You want to do what MILLIONS of people are already happily doing, and as I have said multiple times, you are making it MUCH more difficult than it needs to be!
Get a decent router! Found mine on Amazon for $70! Throttle your damn torrents! There is *NO* need for them to be using 300-400 connections! Do some research, there is a nice balance between speed and connections. If you have too many connections you actually bog down your computer and network and LOSE SPEED! I download 3-5 files at a time, and I have my max connections set to 50 per torrent and 250 overall.
Use common sense, you obviously can't be maxing out your connection with torrents and expect latency free online gaming.
As for your information on routers, and some of the other quasi-technical things you've mentioned. I won't say it's wrong per say, but at the least it's grossly outdated. Yes, TEN YEARS AGO, a linux box routing was the way to go. Now, acheap gigabit router is better than a lot of small businesses are using.
I'm done with this thread. Buy a gigabit router, throttle your torrents, and use some common sense. End of story.
What is your problem?
In my opinion I wrote politely.
You're taking things too personal.
As I said I don't want to buy a router. And please, but please, don't contradict me when I say that these home-end routers are limiting the number of maximum simultaneous connections and the overall throughput quite a lot. No matter what you say, they do. Test your router and see for yourself: SmallNetBuilder - Small Network Help - How We Test Hardware Routers
Or you can use NetIO.
No, I don't expect this, I expect that if I had a router, things would go as fast and as good as they went when there was no router. That's what I expect.Quote:
Use common sense, you obviously can't be maxing out your connection with torrents and expect latency free online gaming.

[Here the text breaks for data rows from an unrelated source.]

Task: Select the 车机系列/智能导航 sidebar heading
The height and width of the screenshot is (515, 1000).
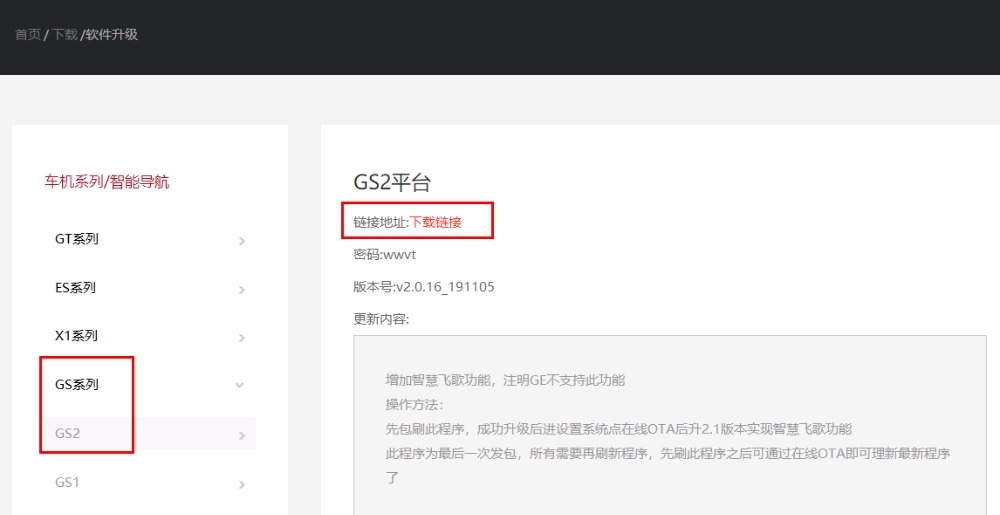Action: point(107,182)
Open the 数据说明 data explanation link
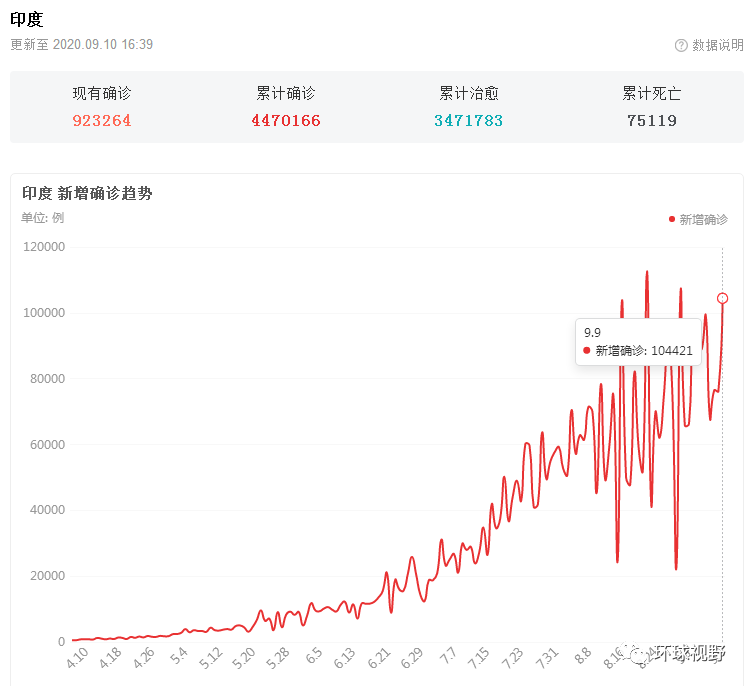The width and height of the screenshot is (750, 686). [717, 45]
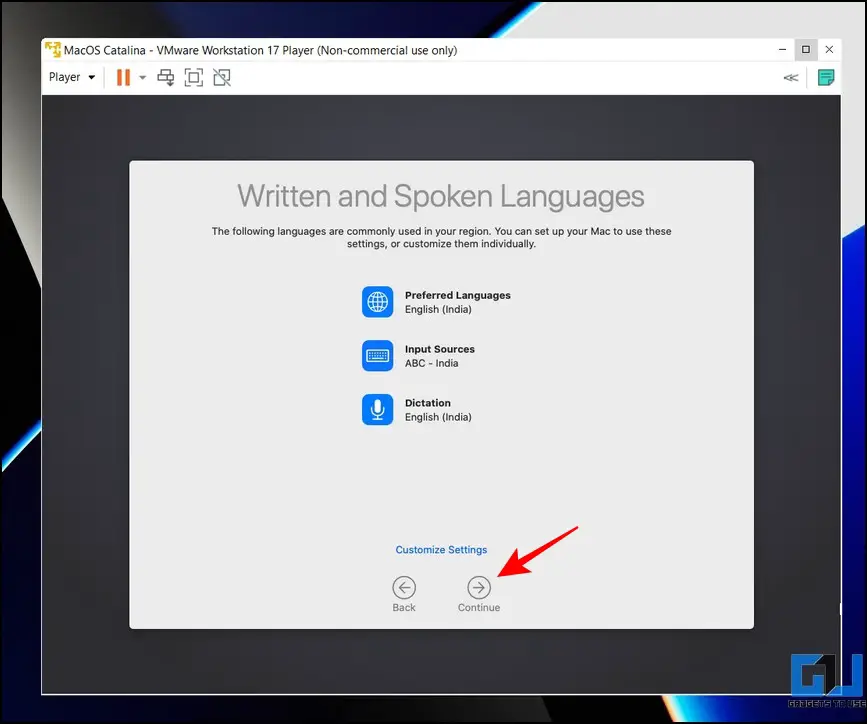867x724 pixels.
Task: Maximize the VMware Player window
Action: coord(806,50)
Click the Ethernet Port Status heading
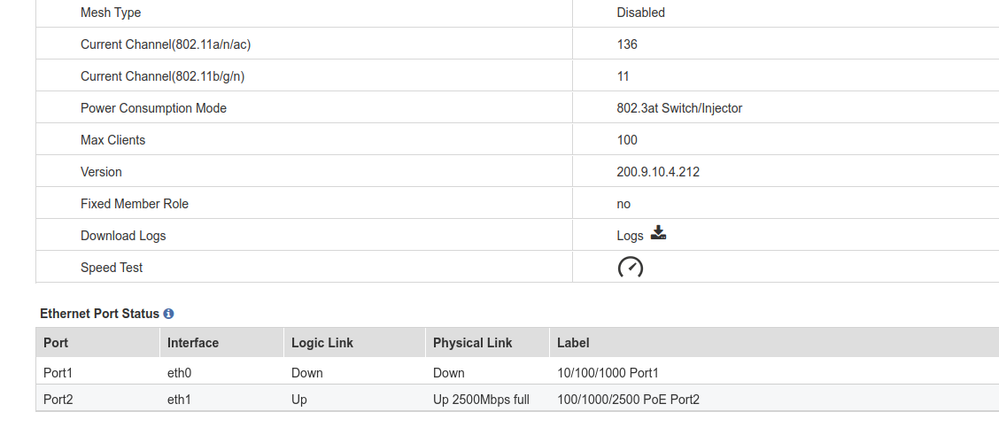The image size is (999, 421). click(x=99, y=314)

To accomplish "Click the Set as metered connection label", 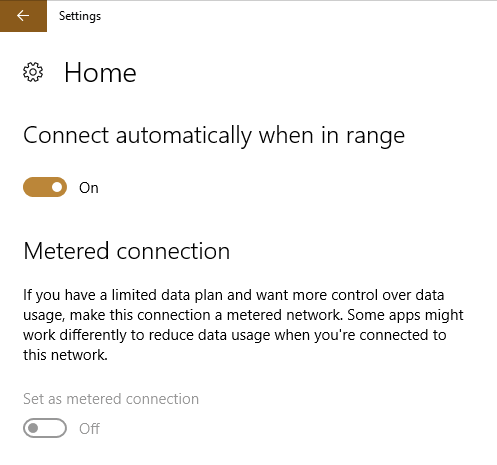I will click(x=111, y=399).
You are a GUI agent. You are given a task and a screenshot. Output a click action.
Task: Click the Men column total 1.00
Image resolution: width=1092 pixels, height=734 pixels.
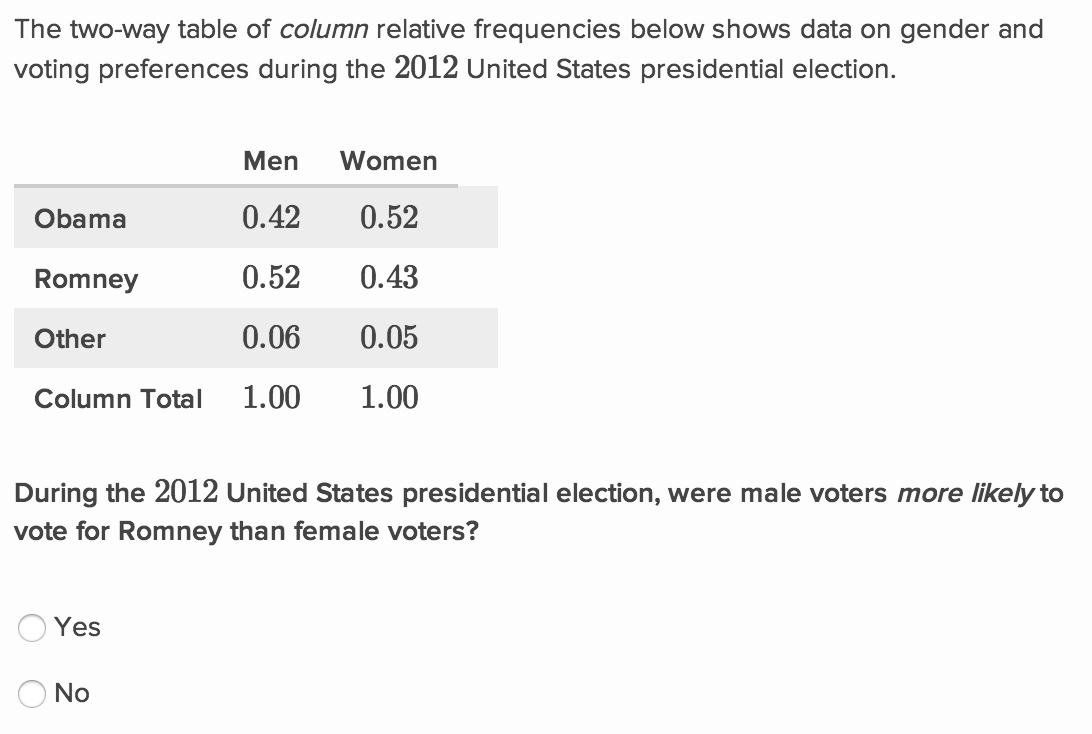(x=271, y=398)
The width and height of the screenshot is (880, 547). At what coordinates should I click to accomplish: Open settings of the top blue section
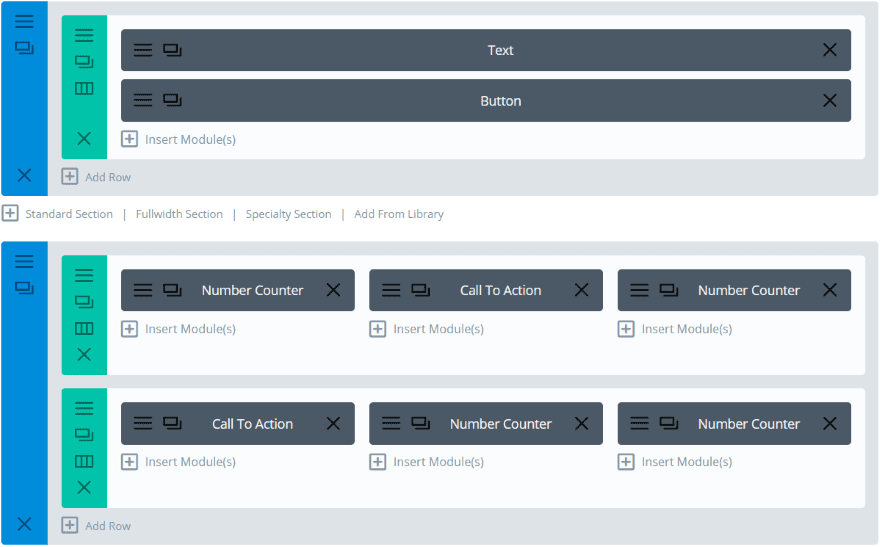pyautogui.click(x=24, y=21)
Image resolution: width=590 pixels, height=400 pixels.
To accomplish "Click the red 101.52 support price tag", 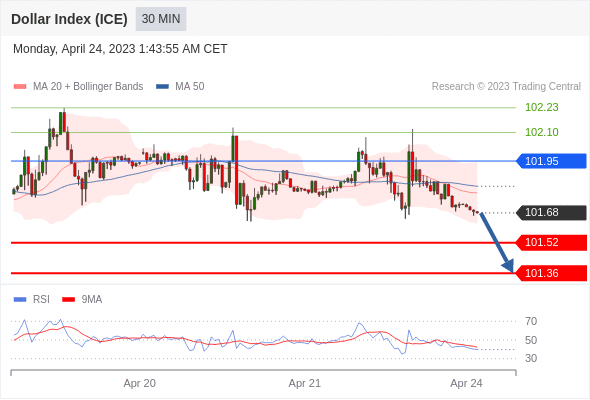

So from what I can gather, you want a software solution to a problem that hardware generally deals better with, because you're unwilling to pay for hardware that will give you the (overkill) performance you want?
If you're worried about bandwidth, get a gigabit router. If you're worried about a connection limit, install openWrt on it. If you're worried about latency, software internet sharing is a terrible idea in the first place.